母として娘として
少し前になりますが、神戸で開催された日本専門薬局同志会の全国大会に参加し、ジャズシンガーの綾戸智恵さんの講演を聴きました。
舞台に出てこられた綾戸智恵さんは、小柄で若々しく可愛いおばさんという印象。
ですが、お話が始まると関西弁でテンポよく舞台の上を軽快に動き回りながら冗談を言っては私たちを笑わせ、アーチストとしての貫禄を感じさせました。
綾戸智恵さんは、現在62歳。息子さんがおられ、母として娘としての立場から気づいたことを私たちに話してくださいました。
90代のお母様を15年ほど前から介護されているとのこと。
「仕事しながら親を介護してすごいね。偉いね。」と言われることに違和感を感じることが多いと話されました。
介護してるのは、一人娘としてそのように育てられたからということ、それがたまたま叶う環境だったというだけだと。どんなに親を大切に思っていても、状況によって介護できるとは限らないからと。
私が綾戸さんの話で一番心に残ったことは、母親は娘に対してずっと母親でいたいと思っているということに気がついたという場面。

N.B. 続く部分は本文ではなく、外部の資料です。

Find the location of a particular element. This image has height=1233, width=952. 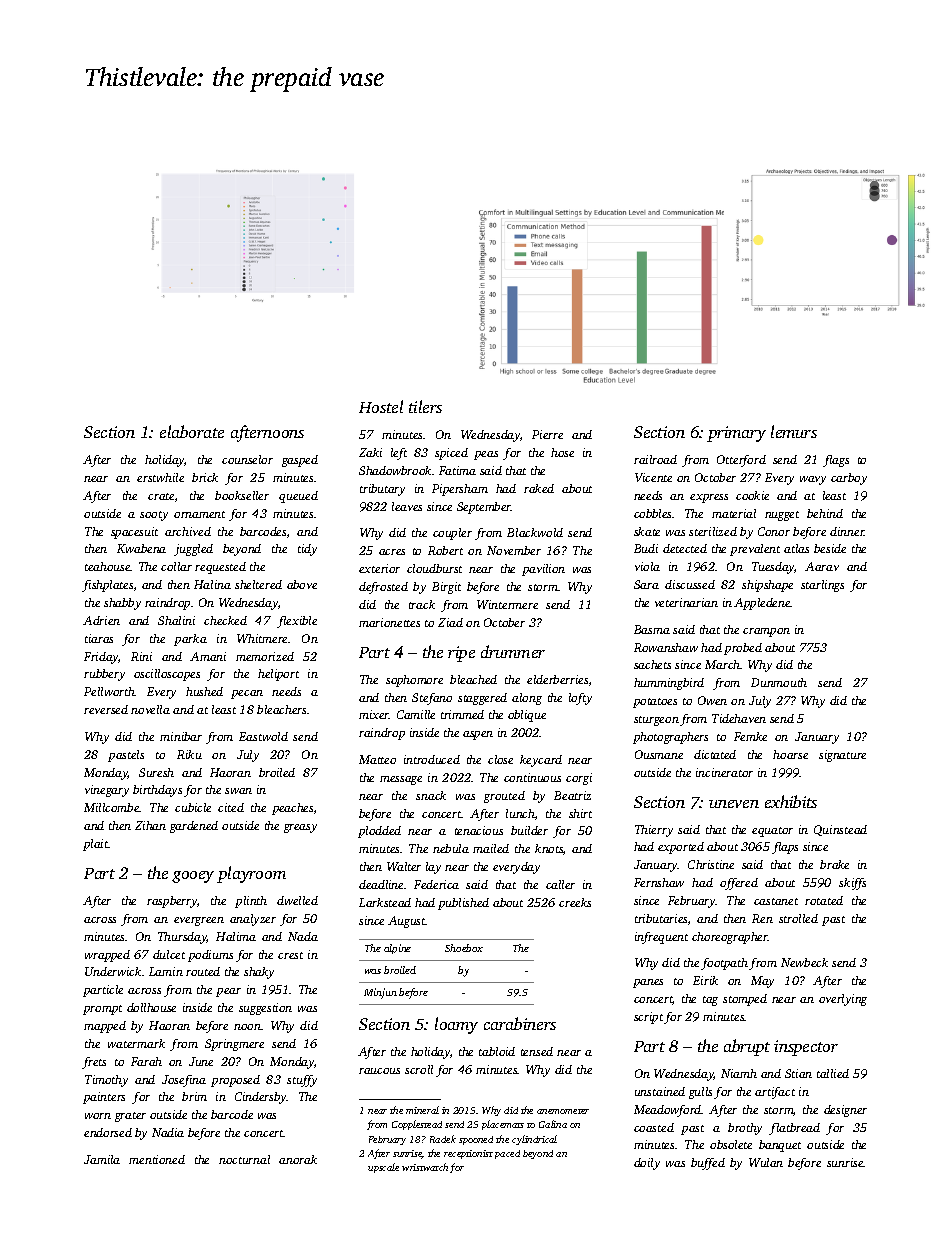

dinner is located at coordinates (847, 531).
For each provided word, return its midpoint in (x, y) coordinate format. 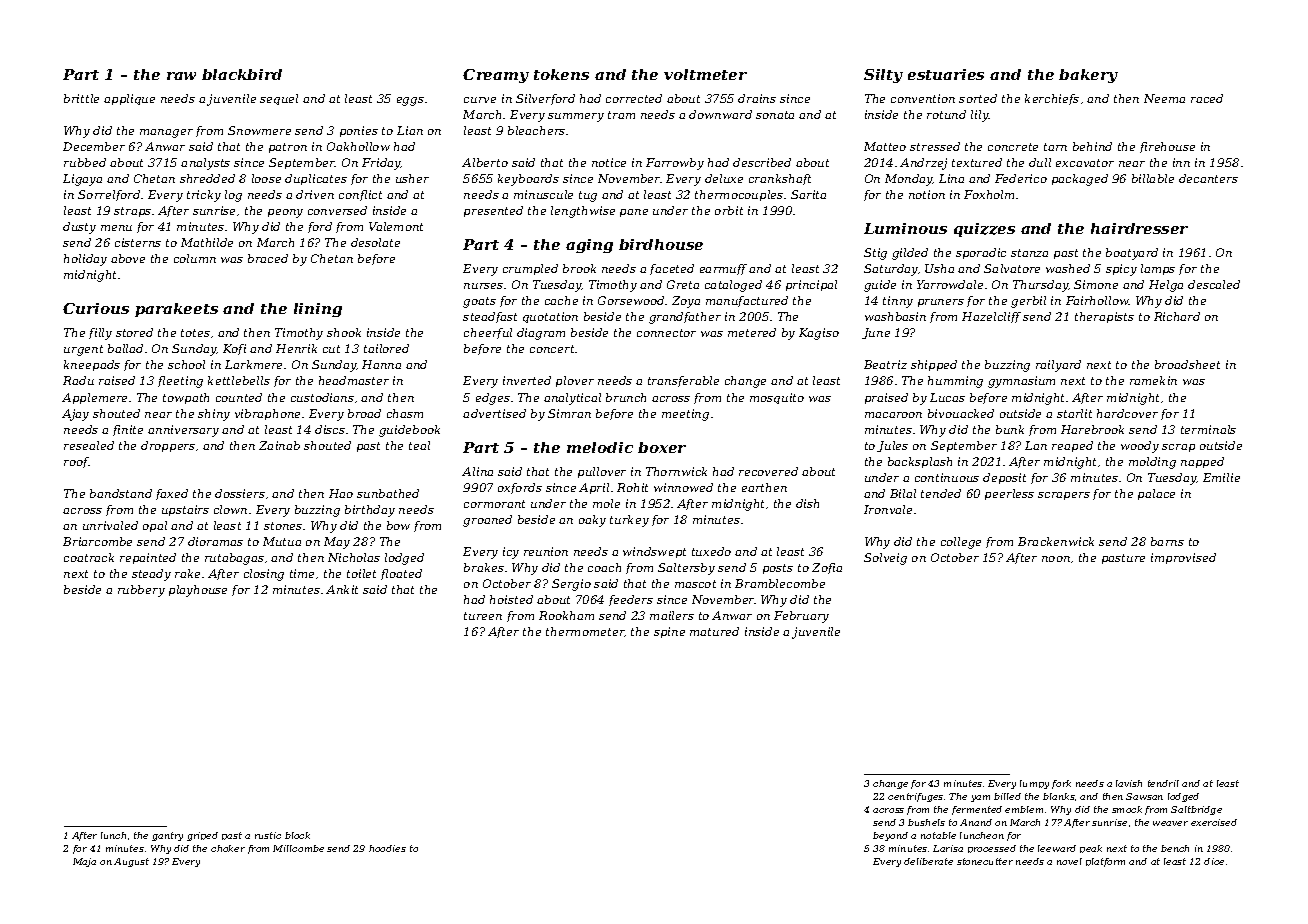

綾戸さん自身も息子さんに対してずっと母親であると感じ、それは同じだということ。
たとえ歳をとって弱ってきても、母親に対しての尊敬と娘としての想いや立場は変わらないことが大事なんだと話されたエピソードが素敵だと思いました。
一緒に綾戸さんの話を聞いた方から、「私の親はもう亡くなってしまったので、綾戸さんの話を聞きながら羨ましかった。」という感想を聞いたのも印象的でした。
親を介護するということ。母親として娘として、いろんなことを経験できる幸せを考える時間となりました。
綾戸さんのお話のあと、早速CDを聴いてみました。
有名な「テネシーワルツ」が、より温かく心に響きました。